Novidades
julho/agosto
M.Paz
 
 
1. Assembléia da ASETT
De 23 a 28 de julho está acontecendo na cidade de Johanesburgo, na África do Sul, a assembléia mundial que ocorre de cinco em cinco anos da Associação Ecumênica dos Teólogos do Terceiro Mundo (ASETT). Este encontro reúne teólogos e teólogas cristãos de várias Igrejas e que atuam na América Latina, África e Ásia ou que pertencem às minorias (negras, indígenas ou latinas) residentes nos Estados Unidos da América.
Esta assembléia tem a tarefa de revitalizar a associação como uma espécie de forum permanente de teologia ecumênica a serviço da paz, justiça e defesa da natureza.
 
2. Concílio da Igreja Metodista do Brasil
Causou uma dor geral nos ambientes ecumênicos a decisão do recente Concílio da Igreja Metodista do Brasil, reunido em Vitória, ES, de retirar o nome da Igreja Metodista de qualquer associação ecumênica em que tenha participação da Igreja Católica. Sobre isso, escreveu o reverendo Marcos Barros, presidente do Conselho Amazonense de Igrejas Cristãs:

O CHORO, UMA LITURGIA IMPOSTA PELO PECADO.  

 

“Lá na beira dos rios da Babilônia nos sentamos a chorar, 
 
as saudades de Sião, seu amor a recordar.” Sl 137.
 

Com essa citação do Salmo 137 na versão do amigo Pe Reginaldo Velloso, expresso o meu sentimento sobre as ultimas notícias que espantaram a todas as pessoas de boa vontade e comprometidas com o Movimento Ecumênico no Brasil. Caiu como uma bomba sobre os que vivem o ecumenismo a decisão do sínodo da Igreja Metodista do Brasil de se excluir de todos os organismos ecumênicos que tenha a Igreja Católica Romana como membro ou participante.

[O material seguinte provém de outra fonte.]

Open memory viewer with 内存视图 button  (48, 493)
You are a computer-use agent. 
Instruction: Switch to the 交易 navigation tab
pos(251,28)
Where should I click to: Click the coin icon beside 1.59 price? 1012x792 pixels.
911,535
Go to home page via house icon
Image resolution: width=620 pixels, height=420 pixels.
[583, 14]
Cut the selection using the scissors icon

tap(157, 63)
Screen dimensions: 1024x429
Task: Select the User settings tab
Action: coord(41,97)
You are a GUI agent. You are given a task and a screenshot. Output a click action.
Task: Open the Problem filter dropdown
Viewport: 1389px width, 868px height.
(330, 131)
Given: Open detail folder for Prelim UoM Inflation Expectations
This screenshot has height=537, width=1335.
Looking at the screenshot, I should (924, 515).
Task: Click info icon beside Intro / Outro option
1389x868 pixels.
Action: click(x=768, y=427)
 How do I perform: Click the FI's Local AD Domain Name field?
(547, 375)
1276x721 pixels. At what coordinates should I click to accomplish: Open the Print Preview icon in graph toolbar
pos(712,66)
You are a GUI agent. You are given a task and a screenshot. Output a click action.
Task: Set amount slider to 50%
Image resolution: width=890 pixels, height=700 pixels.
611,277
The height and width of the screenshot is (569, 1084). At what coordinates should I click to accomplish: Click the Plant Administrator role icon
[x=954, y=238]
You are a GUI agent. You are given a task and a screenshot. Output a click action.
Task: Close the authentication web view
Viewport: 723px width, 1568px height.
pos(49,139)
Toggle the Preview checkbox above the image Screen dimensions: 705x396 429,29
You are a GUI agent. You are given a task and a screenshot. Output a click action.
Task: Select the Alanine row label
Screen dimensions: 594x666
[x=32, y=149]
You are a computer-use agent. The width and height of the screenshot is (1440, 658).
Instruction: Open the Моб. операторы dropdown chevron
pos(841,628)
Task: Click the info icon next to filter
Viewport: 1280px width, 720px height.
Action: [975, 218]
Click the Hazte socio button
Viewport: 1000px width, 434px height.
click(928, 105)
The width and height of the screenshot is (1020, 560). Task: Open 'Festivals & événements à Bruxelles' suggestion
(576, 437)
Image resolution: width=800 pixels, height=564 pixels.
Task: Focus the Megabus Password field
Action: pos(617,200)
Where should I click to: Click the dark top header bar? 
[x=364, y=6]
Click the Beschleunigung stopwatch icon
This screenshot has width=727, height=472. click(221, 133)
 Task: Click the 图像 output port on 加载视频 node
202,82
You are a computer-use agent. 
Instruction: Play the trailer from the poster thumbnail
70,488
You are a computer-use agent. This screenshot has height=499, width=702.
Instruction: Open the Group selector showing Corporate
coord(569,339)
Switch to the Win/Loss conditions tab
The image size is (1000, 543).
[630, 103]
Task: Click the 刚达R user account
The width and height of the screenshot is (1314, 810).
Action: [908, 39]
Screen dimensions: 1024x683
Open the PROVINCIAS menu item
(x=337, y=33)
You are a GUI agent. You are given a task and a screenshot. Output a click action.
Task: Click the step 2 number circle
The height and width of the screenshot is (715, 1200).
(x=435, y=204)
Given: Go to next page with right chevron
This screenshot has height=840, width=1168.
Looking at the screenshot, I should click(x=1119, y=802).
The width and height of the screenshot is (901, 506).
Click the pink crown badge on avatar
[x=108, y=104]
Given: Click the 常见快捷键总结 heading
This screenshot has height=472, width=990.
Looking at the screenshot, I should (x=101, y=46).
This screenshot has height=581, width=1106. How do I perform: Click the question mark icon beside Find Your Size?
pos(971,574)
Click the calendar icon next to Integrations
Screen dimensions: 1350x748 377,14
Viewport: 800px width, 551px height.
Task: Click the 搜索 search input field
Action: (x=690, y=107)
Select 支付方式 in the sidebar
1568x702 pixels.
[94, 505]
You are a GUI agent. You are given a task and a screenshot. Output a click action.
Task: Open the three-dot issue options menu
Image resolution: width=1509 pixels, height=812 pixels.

Começo dirigindo-me a todos (as) metodistas que estão segurando o choro.  Peço a estes meus irmãos e irmãs que acatem a decisão como realidade temporária da Igreja de Cristo. Infelizmente não são apenas os metodistas que estão regredindo ao tempo das polêmicas e conflitos. Entretanto, vocês têm todo o direito de acatar essa decisão chorando. Não vão chorar sozinhos. Nós todos que vivemos o ministério cristão como membros de outras denominações, choramos com vocês. Um choro coletivo, em uma liturgia unificada pela dor, que apesar de sentirmos, não é somente nossa, é do próprio Cristo.

Esta decisão do Concílio da Igreja Metodista do Brasil não somente nos entristece. Neste mundo marcado por tantas guerras e nas quais as diferenças religiosas têm sido causa de violências, esta decisão do Concílio da Igreja Metodista do Brasil não somente nos entristece, como não contribui em nada para a causa da paz e do testemunho do reino de Deus. 

Celebremos então a liturgia da agonia e do choro, celebrando nossa vida, mas cantando não a canção do isolamento e sim as canções que nos recordam o nosso amor a Sião, e que nos acendem a certeza da nossa esperança do OIKOUMENE (casa comum) que é do Senhor.

 

Com vocês, no choro e na Esperança, seus irmãos do CAIC.

 

Rev. Marcos Fernando Barros de Souza - IEAB.
Presidente do Conselho Amazonense de Igrejas Cristãs.